Quale cibo per il futuro?
La prima domanda che viene in mente quando si pensa a un alimento a base di plancton è: che sapore ha? E la risposta è sempre la stessa: sa di mare. Sa di mare perché quasi tutte le creature che lo popolano si nutrono di plancton, semmai si dovrebbe iniziare a dire, per esempio, che l’aragosta sa di plancton e così via. Se se ne sta parlando tanto adesso è per via dei suoi numerosi benefici, dovuti alle sue proprietà nutritive: è ricco di ferro, calcio, fosforo, iodio, magnesio, potassio, omega 3, vitamina C e vitamina E. In cucina si usa sotto forma di polverina verde che necessita di reidratazione e che contiene tutte le sostanze principali per portare avanti uno stile di vita sano (e sostenibile, ma non per tutte le tasche). Come per la cucina molecolare, i primi a guardare in questo modo al plancton sono stati gli spagnoli, a partire da Ángel León, che al mare ha dedicato la sua intera idea di cucina.

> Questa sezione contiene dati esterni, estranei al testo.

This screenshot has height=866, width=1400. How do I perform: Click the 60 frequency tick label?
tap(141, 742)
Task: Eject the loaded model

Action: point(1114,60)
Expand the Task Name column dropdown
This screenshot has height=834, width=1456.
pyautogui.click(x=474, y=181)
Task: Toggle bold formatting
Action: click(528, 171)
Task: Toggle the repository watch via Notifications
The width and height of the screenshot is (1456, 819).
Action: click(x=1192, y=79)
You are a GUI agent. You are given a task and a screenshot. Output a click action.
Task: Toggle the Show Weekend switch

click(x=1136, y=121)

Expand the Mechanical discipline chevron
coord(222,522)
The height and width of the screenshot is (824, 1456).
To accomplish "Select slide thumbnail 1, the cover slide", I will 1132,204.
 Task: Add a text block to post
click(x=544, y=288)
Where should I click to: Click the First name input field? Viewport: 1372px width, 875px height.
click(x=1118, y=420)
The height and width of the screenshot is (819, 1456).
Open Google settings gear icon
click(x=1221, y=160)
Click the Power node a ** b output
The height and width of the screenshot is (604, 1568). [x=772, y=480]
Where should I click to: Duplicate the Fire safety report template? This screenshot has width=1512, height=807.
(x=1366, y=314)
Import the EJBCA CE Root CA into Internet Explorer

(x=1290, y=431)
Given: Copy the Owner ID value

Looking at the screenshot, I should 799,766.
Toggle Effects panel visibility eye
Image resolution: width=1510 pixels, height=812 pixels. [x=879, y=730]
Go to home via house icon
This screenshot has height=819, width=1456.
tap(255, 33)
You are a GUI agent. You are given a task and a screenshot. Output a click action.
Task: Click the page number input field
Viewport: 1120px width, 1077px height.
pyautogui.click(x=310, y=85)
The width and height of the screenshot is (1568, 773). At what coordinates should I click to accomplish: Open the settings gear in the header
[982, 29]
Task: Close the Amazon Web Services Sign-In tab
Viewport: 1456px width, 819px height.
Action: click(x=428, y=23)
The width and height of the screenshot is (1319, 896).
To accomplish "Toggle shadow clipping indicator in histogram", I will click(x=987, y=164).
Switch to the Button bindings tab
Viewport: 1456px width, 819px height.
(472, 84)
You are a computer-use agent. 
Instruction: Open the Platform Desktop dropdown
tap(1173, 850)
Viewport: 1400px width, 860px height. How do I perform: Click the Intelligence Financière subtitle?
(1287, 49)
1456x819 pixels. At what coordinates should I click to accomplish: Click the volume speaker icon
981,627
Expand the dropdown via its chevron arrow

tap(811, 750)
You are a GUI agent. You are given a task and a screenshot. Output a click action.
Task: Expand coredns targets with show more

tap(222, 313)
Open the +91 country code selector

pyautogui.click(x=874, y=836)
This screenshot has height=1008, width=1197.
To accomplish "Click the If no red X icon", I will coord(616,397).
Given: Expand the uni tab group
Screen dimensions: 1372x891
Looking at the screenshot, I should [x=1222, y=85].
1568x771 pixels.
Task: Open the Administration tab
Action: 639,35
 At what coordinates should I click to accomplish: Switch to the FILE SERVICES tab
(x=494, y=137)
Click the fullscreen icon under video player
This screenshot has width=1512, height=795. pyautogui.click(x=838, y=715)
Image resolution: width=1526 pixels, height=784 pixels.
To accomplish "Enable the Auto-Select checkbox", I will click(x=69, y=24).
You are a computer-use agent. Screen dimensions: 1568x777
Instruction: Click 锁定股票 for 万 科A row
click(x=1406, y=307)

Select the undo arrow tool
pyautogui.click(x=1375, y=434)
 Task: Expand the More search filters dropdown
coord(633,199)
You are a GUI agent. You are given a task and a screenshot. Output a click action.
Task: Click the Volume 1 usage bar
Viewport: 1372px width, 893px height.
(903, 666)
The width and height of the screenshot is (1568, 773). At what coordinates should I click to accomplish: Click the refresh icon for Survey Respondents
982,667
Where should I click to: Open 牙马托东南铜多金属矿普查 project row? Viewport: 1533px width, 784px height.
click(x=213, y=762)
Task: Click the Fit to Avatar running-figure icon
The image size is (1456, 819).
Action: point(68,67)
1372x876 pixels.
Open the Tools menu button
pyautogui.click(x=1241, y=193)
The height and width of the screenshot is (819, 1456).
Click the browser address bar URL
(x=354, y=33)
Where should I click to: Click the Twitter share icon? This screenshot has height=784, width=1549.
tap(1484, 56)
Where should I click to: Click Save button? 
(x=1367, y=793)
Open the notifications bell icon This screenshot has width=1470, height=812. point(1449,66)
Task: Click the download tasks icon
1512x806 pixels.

Un’altra polverina verde che riscuote sempre più successo è la spirulina, integratore alimentare già in uso ai tempi degli Aztechi fino al VI secolo. Il popolo azteco coltivava la spirulina e la consumava insieme al cacao, anche per preparare delle torte; ne notò l’utilizzo il condottiero spagnolo Hernán Cortés. Si tratta di un’antica classe di alghe monocellulari che crescono in acqua dolce, in un ambiente alcalino: è una delle più semplici forme di vita e anche tra le più simili al fitoplancton. Entrambi questi elementi, infatti, sono stati una fonte di sostentamento primordiale per tutte le forme di vita e sono alla base della catena alimentare. La loro capacità è quella di convertire la luce del sole in proteine pure, da qui ne derivano i loro numerosi benefici; sono infatti una fonte completa di proteine, adatta a chi ha scelto di seguire uno stile di vita vegetariano o vegano. Il lago Texcoco in Messico è tutt’oggi molto prolifico da questo punto di vista insieme al lago Ciad, in Africa. Tra i benefici della spirulina ci sono la sua capacità di ristabilire l’equilibrio chimico a livello cerebrale, anche per via della serotonina. La quantità di ferro può compensare quella delle carni rosse, è un ottimo antiossidante e, come nel caso del plancton, viene utilizzata nell’ambito della cosmesi. Antistaminico naturale, è considerato un vero e proprio “super cibo” e alcuni studi hanno evidenziato di come sia un contributo utile nella cura dell’insonnia e del disturbo da deficit di attenzione (ADHD). Cibo rivelazione, che potrebbe segnare una rivoluzione e che dimostra ancora una volta di come, nei secoli, del cibo non ci si può stancare perché cambia sempre e, pur rimanendo fedele a se stesso, riesce a rinnovarsi.